[Math] How many ways to write one million as a product of three positive integers

combinatoricsnumber theoryrecreational-mathematics

In how many ways can the number 1;000;000 (one million) be written as the product
of three positive integers $a, b, c,$ where $a \le b \le c$?

(A) 139

(B) 196

(C) 219

(D) 784

(E) None of the above

This is my working out so far:

$1000000 = 10^{6} = 2^{6} \cdot 5^{6}$ and then to consider this as the product of three factors i.e.

$10^6 = 2^6 \cdot 5^6$

$= 2^a 5^p \cdot 2^b5^q \cdot 2^c 5^r$ (where $a+b+c = 6$ and $p+q+r = 6$).
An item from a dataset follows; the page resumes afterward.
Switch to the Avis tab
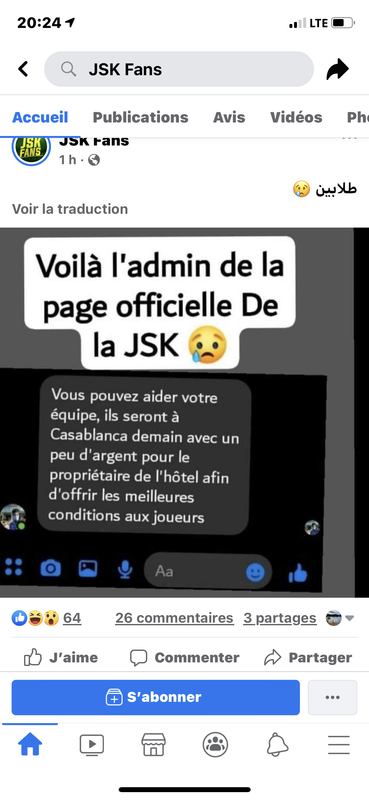 pyautogui.click(x=229, y=117)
However there are repetitions here because $2^3\,5^3 \cdot 2^2\,5^2 \cdot 2^1\,5^1$ is the product of the same three factors as $2^2\,5^2 \cdot 2^3\,5^3 \cdot 2^1\,5^1$.

I think there are 139 such factors.

Best Answer

Hint: Solve the problem for $abc = 10^6$. This has $ {8 \choose 2}^2=784$ solutions.

Count the number of solutions where $a=b=c$.

Count the number of solutions where $a=b$ or $b=c$ or $c=a$.

Count the number of solutions where $a, b, c$ are pairwise distinct.

Account for your repeated counting above, to find the cases where $a \leq b \leq c$.


Motivation: Bars and stripes, Orbit Stabilizier Theorem.